If a patient has symptoms representing all four clusters, a clinician should systematically address them. By choosing the most impairing cluster, you make caring for someone with FASD easier, and you may unintentionally alleviate the symptoms that fall under the other clusters (waiting to be treated). Introducing one medication at a time is recommended to reduce potentially harmful side effects, understand the body’s response to each and manage drug-to-drug interactions.
Identifying symptom cluster — My daughter is on a number of different medications. She has had a number of troubling symptoms in the past, including suicidal ideation and anxiety. Over the last year, her pediatrician and psychiatrist have added a number of new medications.
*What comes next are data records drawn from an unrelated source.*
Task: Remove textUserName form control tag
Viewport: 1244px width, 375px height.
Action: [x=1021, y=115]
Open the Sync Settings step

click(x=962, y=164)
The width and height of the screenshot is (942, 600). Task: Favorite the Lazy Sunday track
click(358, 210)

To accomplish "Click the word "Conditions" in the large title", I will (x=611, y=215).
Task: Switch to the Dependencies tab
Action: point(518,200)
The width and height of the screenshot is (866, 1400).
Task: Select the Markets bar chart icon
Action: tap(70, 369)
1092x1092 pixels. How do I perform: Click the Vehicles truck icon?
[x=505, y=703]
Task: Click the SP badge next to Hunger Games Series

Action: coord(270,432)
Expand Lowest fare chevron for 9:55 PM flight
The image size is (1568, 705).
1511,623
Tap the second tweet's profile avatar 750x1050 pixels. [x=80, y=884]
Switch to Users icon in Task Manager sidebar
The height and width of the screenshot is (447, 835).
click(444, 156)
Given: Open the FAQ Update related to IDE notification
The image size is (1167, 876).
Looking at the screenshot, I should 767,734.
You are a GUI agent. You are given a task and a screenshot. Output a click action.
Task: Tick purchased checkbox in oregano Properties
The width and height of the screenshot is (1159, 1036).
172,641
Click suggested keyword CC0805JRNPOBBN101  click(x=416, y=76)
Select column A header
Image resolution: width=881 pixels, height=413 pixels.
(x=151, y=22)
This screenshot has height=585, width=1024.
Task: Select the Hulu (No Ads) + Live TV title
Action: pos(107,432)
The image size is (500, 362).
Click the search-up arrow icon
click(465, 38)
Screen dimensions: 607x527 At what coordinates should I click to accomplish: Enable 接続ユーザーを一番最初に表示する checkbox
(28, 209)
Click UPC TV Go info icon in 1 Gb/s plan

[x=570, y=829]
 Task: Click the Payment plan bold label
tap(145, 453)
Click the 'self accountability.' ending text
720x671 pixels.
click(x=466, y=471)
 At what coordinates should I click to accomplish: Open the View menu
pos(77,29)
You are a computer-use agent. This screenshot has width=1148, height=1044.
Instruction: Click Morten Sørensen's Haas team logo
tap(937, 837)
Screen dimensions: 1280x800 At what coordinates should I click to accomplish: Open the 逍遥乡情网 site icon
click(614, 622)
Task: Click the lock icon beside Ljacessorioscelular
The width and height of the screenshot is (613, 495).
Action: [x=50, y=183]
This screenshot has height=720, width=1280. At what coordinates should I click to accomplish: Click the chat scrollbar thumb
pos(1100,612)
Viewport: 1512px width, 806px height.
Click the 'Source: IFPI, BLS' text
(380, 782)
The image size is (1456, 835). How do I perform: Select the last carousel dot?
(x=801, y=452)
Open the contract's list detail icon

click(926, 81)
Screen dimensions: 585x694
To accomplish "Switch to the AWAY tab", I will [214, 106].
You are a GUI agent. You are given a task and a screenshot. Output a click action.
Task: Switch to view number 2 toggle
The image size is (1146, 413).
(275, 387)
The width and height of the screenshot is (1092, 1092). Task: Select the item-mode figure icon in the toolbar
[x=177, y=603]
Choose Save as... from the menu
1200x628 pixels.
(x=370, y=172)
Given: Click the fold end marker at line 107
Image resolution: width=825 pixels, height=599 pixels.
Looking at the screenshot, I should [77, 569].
Currently she is doing quite well and her psychiatrist does not want to change her medication. My question is how many clusters can we consider at one time for a given patient?
First, thanks for sharing a success story. Our first principle is do not change anything if a patient is functioning adequately (i.e., “if it aint broke, don’t fix it”). The number of clusters to address depends on the clinical features/symptoms the client presents with. Once a target clusters is identified, clinicians should work systematically to eliminate the negative effect of that cluster and therefore improve function. There are four clusters in the algorithm, and we hope that feedback on the algorithm will help us to refine the clusters and the medications recommended (if needed).
Treating multiple clusters — Can a patient take two different medications for symptoms of two different clusters? In our case, our teen takes Adderall but gets rebound symptoms at night. After a few years of noticing hyper-arousal at night, we recently put her on Clonidine for sleep.
Yes, if the clusters are prominent and deserve individual treatment.